WHAT NEEDS TO BE DONE =
Pull out every line below containing the word "Open".
START RECORDS SHOWN
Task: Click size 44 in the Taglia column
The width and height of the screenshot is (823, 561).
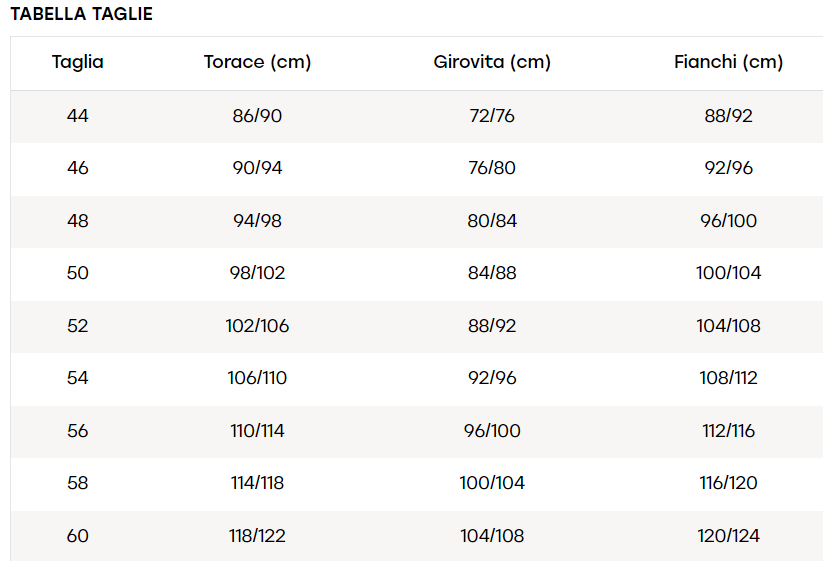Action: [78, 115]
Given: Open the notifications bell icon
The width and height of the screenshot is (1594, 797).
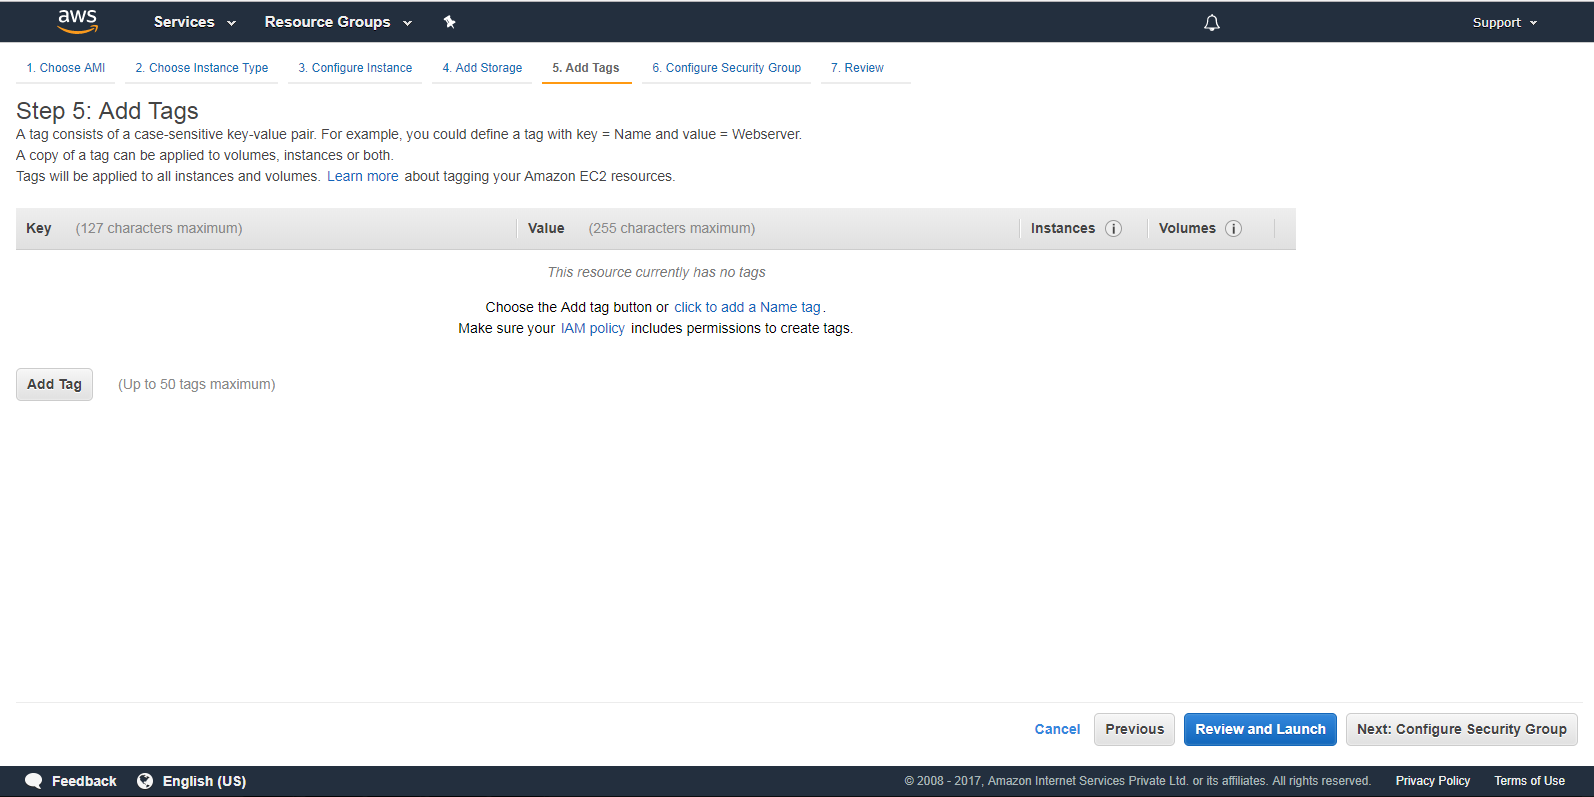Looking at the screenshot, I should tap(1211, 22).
END RECORDS SHOWN
START RECORDS SHOWN
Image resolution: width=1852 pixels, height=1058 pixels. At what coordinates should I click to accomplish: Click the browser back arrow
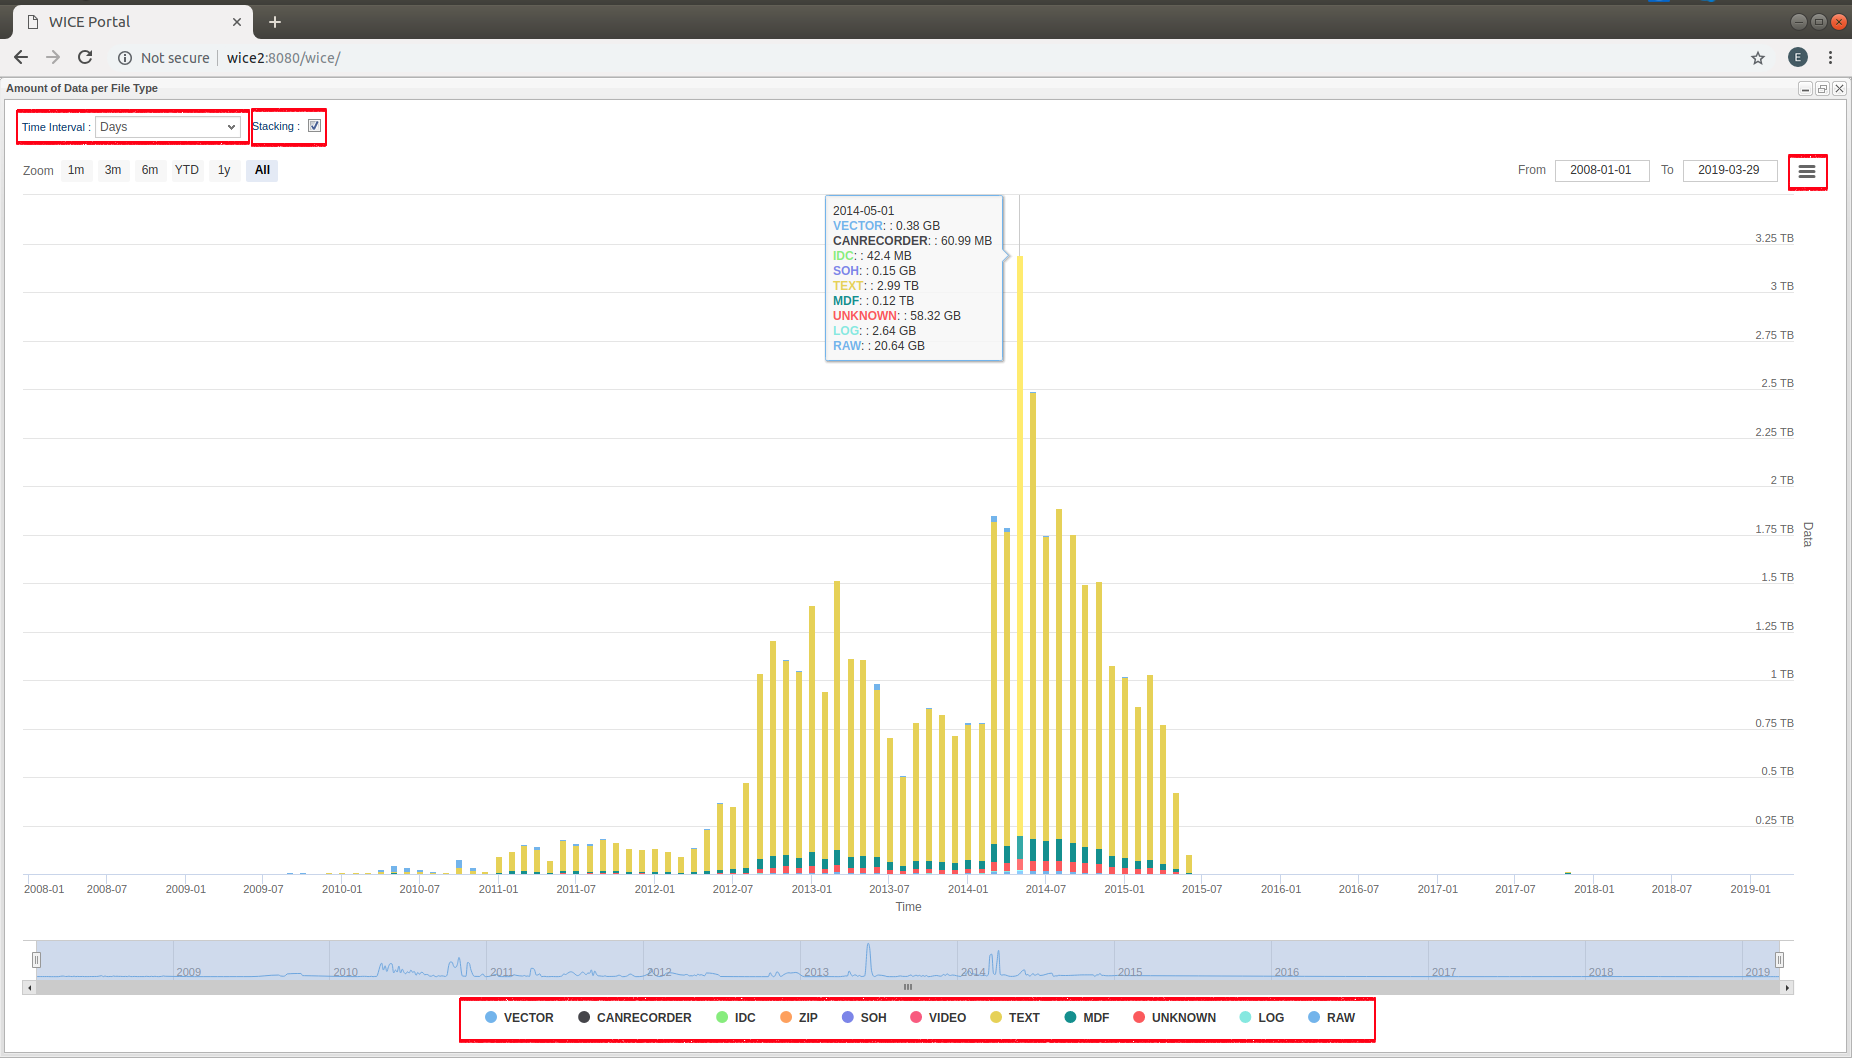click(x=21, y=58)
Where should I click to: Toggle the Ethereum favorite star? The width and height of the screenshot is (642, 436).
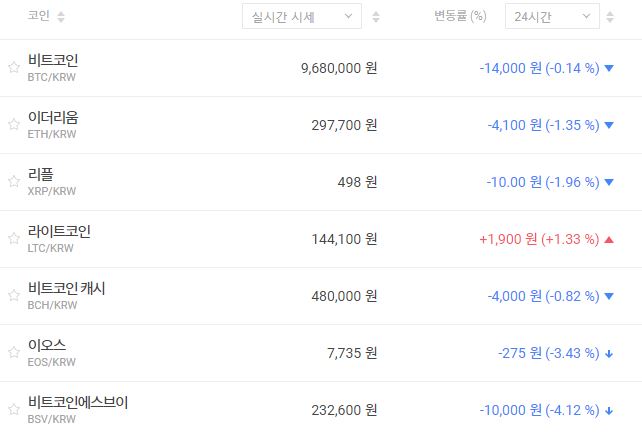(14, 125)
END RECORDS SHOWN
START RECORDS SHOWN
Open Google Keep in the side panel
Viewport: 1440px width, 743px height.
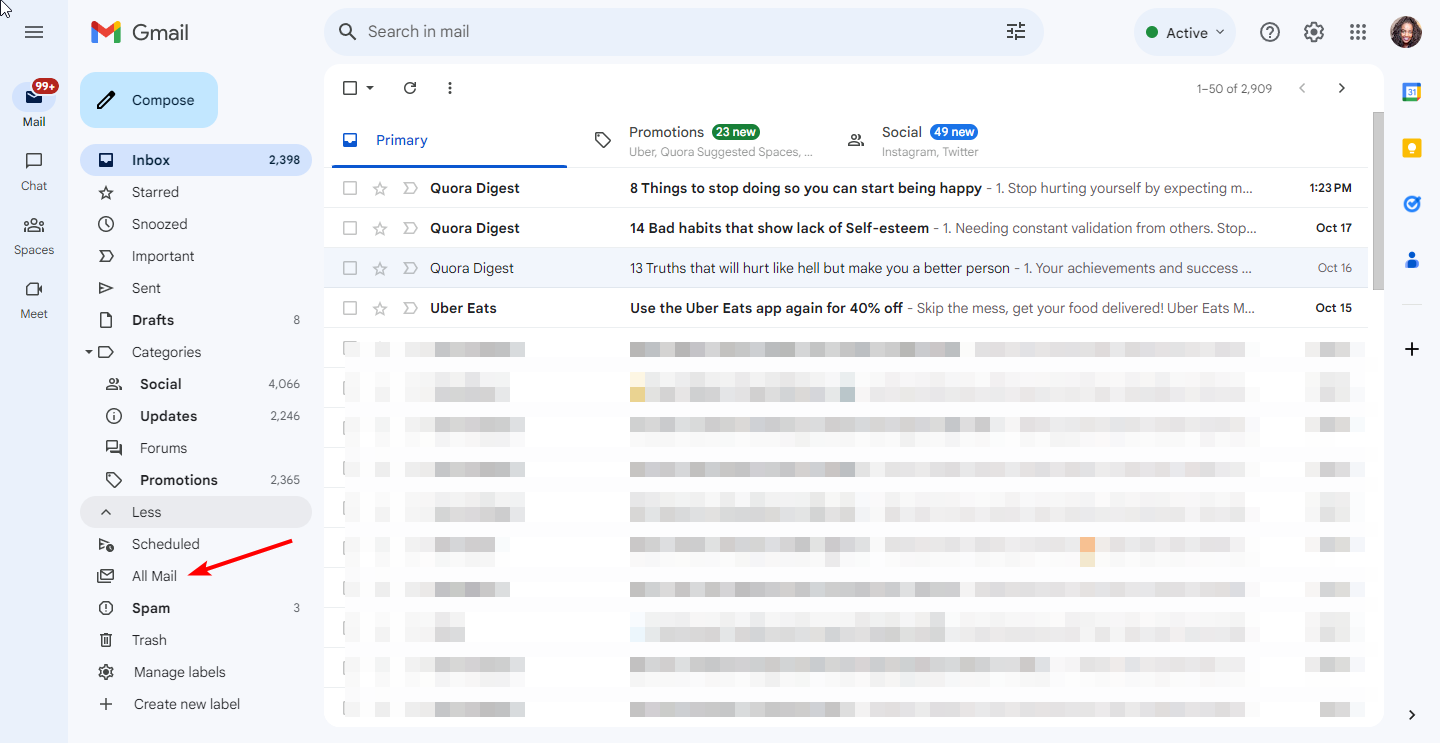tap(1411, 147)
END RECORDS SHOWN
EXERCISE ANSWER =
Given: Open the notifications bell icon
Open Google Keep in the side panel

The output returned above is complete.